アホアホ怪獣図鑑

主に日本以外のくだらない怪獣や酷い怪物をご紹介。
第16回 もう一度あけてくれ
ドクターフーの嘆きの天使

第一次怪獣ブームをまきおこすきっかけとなった「ウルトラQ」は、最初の放映の時、編成の都合で28番目の最後の1本だけが放送されませんでした。ただ、今と違って情報のゆきとどかない昭和41年ですから、一介のジャリにすぎない私はそんなことを知るよしもなく、「Q」は27本、と思っていたわけです。
ところが1年ぐらいあとでしょうか、夕方何気なく再放送の「ウルトラQ」をつけると、いきなり見たことのない、しかも「悪魔っ子」ぐらい気持ちの悪い、かつSFな話が!!ゲゲゲゲゲッ、と驚く夏の夕暮れ。この話が、第28話「あけてくれ」でした。

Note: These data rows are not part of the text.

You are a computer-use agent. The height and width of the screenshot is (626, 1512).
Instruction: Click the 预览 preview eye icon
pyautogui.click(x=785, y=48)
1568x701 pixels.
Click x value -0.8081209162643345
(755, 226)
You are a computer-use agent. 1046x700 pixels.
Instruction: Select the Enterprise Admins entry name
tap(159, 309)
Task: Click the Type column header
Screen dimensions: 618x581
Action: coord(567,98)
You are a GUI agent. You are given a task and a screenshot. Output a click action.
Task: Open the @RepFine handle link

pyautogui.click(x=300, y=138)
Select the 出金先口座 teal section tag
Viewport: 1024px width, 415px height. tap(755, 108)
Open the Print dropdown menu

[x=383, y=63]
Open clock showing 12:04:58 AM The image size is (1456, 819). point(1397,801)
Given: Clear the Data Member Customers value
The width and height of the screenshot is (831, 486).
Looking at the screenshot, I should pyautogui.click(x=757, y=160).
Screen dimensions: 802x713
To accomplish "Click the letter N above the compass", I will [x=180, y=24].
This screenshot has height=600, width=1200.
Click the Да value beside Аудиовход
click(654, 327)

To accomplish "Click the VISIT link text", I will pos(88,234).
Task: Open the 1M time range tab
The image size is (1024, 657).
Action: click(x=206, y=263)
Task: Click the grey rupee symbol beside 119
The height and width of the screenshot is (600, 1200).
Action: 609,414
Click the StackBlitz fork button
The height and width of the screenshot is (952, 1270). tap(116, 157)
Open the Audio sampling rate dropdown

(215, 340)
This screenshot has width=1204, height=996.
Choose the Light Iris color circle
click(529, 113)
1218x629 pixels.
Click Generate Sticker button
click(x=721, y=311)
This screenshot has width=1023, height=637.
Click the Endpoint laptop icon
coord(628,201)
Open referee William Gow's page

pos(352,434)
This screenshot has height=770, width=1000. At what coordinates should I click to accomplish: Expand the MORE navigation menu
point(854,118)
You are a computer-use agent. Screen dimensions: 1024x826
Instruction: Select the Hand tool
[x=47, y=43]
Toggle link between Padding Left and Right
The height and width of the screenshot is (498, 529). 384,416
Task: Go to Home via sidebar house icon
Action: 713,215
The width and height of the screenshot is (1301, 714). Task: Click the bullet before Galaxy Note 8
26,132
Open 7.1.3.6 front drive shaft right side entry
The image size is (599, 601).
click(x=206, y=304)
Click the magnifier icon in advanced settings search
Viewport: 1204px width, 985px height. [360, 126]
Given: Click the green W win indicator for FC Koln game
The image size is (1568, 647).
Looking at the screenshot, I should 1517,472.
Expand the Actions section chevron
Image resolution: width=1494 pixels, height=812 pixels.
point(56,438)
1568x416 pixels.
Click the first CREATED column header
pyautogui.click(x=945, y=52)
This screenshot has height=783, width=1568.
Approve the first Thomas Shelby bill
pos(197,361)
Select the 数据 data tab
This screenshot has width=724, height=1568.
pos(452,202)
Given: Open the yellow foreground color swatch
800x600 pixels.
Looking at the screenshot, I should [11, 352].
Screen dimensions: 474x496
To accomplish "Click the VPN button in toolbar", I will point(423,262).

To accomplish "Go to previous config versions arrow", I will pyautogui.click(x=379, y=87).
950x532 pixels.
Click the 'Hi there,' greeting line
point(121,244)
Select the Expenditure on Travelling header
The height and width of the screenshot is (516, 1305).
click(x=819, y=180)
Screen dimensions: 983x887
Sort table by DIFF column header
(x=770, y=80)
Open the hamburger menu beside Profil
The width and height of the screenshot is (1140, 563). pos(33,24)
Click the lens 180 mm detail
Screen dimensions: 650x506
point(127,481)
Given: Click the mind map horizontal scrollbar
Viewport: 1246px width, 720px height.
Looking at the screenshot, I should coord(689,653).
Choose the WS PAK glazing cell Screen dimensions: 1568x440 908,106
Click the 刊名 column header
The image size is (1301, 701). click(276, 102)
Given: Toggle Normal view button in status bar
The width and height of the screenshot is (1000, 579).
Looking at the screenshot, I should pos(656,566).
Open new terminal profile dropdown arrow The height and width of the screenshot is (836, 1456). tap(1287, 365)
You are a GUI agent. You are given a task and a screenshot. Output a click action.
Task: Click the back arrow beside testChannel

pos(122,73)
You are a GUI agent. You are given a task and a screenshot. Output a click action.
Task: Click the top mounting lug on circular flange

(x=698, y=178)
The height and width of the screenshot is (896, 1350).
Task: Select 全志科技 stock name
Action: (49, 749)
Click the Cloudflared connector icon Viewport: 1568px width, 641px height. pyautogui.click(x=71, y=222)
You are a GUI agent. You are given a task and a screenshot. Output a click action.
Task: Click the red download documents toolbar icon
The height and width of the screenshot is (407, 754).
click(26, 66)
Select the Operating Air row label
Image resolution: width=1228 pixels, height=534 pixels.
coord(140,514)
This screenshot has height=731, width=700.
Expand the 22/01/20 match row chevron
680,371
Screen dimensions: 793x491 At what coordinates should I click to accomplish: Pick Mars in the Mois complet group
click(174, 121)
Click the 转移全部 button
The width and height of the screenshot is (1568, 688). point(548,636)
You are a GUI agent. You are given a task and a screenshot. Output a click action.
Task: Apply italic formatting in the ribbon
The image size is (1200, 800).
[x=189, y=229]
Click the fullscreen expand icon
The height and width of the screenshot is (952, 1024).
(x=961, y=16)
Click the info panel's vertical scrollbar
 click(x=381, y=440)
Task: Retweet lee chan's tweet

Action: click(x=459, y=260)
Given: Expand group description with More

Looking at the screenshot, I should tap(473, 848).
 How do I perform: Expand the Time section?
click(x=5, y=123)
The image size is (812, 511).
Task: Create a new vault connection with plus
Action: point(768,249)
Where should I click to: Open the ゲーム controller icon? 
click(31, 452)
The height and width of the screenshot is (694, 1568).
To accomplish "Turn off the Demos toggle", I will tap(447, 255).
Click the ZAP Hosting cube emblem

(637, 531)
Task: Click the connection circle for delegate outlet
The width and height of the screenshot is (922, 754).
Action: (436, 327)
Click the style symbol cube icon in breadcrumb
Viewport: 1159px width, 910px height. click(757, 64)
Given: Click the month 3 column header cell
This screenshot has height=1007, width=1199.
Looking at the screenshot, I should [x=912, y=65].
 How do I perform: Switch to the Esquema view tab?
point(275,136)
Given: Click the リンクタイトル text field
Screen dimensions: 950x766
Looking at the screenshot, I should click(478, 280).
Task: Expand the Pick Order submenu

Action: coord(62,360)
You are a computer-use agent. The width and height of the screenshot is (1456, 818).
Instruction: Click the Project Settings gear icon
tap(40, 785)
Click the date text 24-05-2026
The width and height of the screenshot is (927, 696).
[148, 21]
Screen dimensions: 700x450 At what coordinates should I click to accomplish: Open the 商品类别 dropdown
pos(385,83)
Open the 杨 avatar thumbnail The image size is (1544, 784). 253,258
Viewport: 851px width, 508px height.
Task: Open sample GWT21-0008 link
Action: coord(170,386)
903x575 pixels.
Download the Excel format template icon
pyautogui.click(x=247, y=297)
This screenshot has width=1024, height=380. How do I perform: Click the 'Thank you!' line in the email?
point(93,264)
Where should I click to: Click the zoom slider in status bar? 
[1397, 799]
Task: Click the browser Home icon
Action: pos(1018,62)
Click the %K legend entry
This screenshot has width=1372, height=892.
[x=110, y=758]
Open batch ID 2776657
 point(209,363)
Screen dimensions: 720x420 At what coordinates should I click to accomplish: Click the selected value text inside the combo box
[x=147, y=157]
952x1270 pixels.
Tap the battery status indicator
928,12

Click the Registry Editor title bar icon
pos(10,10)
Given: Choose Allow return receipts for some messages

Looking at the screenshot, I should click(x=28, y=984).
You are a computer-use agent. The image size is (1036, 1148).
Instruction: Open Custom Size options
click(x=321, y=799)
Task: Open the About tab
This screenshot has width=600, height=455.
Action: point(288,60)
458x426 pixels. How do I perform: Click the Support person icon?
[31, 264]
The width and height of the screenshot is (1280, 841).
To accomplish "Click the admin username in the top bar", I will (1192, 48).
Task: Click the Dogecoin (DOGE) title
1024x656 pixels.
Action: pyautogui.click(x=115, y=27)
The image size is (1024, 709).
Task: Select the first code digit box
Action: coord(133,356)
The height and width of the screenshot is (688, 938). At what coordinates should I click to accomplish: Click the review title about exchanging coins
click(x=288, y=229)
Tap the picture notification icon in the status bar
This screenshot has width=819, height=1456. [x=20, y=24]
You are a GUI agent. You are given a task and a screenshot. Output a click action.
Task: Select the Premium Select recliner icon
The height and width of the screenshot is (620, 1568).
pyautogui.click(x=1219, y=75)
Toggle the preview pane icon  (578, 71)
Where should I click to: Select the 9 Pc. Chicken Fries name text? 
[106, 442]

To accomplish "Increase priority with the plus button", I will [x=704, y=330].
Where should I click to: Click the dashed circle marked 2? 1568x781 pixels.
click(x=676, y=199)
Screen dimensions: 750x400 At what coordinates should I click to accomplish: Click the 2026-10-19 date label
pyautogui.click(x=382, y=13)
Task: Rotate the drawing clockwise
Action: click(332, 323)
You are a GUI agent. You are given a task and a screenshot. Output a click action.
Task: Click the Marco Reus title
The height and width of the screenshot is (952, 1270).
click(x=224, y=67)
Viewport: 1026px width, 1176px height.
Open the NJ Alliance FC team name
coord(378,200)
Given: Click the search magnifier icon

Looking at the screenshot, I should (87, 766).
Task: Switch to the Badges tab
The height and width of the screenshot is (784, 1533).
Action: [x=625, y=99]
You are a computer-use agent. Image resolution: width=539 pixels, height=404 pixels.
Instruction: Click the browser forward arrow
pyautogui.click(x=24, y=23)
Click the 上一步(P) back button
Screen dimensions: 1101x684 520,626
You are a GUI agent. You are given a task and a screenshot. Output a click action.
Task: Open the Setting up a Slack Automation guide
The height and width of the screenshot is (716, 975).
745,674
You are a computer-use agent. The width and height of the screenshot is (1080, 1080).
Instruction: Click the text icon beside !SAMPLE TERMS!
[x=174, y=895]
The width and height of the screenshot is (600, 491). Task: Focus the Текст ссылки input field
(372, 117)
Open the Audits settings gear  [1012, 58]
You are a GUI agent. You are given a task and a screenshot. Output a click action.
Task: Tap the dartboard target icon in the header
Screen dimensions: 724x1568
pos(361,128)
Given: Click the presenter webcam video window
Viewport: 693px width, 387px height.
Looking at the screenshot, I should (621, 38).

このときの衝撃が、私の中に「ウルトラQはまだもっとあるんじゃないか妄想」を、強烈に形成します。

後年「アウターリミッツ」を再発見したときに、やっぱり外国にウルトラQがあったのだ!、と思いました。イギリスの「Out of This World」もそーなんじゃないかなーと推測したりはしてるんですが、ただまあ、数年前の本家のリメイクは別物でしたし、SFマインドの細った昨今の新作では、「Q」にはならないだろうなー、と思っていたわけです、ドクター・フーの第3シリーズ第10話「Blink」(2007)を見るまでは。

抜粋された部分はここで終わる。